Work Plan¶
ABSTRACT¶
This final project is called Nature-Based System for Food Packaging. It is a Material Driven Study on Seaweed Bioplastics to develop a packaging system to buy food in bulk, for a long life use and reusable waterproof film and net bag that are homecompostable. Aware of the plastic pollution problems and textile waste concerns was chosen to use Alginate from the brown algae regarding invasive alien species (invasive macroalgae) ensuring sustainable exploitation of resources for food reusable packaging. For this work were used Alginate Biofilms and BioPlastic sheets and manual extrusion with a syringe (BioYarn), threads of fibres coated with Alginate. It was made a small study on Blueberry Ink for colouring the Alginate. There were developed open-source manual devices, one called the Alginator to coat yarns, and a plywood Laser 3D loom to create a Spider Web inspired groceries bag.
THEORETICAL FRAMEWORK¶
Spiders skills¶
Spiders were here thousand of years before humans.
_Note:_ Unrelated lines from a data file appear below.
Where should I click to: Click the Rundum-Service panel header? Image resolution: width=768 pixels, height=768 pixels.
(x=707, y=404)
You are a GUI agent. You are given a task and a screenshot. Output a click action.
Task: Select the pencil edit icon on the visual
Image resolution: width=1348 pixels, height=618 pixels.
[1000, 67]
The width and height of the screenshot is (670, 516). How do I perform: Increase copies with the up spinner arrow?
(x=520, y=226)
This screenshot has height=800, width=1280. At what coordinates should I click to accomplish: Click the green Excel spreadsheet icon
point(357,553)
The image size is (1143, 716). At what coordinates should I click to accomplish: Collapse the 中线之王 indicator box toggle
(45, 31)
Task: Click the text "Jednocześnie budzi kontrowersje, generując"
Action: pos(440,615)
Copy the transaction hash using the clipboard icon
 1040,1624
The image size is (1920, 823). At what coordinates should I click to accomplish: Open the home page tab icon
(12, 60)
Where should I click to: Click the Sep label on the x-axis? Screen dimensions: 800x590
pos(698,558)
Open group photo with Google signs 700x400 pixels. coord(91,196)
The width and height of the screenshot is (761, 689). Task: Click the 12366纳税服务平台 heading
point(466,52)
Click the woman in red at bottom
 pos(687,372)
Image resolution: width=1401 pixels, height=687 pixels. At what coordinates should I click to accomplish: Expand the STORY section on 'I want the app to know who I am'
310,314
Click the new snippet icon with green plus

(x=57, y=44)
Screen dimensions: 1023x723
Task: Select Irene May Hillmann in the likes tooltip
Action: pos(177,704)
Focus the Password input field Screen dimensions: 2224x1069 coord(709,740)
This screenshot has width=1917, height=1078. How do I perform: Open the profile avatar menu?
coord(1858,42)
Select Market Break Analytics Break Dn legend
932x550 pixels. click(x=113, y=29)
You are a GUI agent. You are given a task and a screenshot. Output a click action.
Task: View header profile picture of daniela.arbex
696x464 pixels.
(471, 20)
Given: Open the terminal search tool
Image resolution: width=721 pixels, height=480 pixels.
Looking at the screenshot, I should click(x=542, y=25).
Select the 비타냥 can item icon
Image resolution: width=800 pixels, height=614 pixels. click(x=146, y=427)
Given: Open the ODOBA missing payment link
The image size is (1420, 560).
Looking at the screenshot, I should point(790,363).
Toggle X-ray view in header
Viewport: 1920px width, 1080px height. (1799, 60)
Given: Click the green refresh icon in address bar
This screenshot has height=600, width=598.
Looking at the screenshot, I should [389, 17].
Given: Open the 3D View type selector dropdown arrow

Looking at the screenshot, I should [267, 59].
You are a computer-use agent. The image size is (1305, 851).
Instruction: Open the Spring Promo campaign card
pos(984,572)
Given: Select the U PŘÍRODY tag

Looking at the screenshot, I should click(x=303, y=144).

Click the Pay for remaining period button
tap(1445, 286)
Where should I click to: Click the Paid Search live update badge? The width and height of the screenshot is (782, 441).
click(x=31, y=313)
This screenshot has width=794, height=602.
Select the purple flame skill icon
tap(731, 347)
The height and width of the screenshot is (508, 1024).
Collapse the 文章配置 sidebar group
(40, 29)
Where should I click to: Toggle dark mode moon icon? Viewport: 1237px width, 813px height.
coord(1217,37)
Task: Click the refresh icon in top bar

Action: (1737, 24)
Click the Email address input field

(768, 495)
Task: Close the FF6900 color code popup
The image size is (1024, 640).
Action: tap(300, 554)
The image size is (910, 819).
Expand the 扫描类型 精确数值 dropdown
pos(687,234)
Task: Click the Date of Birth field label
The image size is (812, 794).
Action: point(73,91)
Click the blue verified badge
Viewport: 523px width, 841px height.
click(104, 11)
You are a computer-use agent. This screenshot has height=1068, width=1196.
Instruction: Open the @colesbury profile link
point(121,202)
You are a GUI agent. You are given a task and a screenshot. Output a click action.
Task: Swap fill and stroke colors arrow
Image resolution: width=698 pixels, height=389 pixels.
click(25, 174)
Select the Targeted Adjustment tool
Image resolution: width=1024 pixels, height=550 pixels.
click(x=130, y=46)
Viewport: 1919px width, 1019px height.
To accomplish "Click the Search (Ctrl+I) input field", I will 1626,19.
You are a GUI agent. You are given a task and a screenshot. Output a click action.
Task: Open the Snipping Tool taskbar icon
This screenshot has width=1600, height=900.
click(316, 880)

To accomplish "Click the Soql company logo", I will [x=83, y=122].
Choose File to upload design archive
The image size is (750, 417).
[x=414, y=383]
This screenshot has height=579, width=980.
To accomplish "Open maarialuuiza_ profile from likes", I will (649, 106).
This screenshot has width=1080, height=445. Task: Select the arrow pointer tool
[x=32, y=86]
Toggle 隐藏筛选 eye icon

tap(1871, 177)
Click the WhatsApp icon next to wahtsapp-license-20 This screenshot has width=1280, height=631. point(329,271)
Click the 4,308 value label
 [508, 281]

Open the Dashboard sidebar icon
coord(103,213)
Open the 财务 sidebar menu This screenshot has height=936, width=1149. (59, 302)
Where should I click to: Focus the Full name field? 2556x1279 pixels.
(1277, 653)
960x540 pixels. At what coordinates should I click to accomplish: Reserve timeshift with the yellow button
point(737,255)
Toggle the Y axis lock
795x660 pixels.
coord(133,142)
They spread even before the dinosaurs. Their ancestors move from the water to conquer the land living under the soil, protecting them from the hot sun and maintaining their humidity. With evolved spinneret, they create many types of silks that allowed them to move long distances in the air, by rappel or ballooning, build webs on trees, and adapt to different weathers from hot to dry, from desert to the top of mountains. Spiders evolved by developing different types of silks. When building orb webs, they use at least four types of silk with different form and function. They provide strength, flexibility, and scaffold during the construction.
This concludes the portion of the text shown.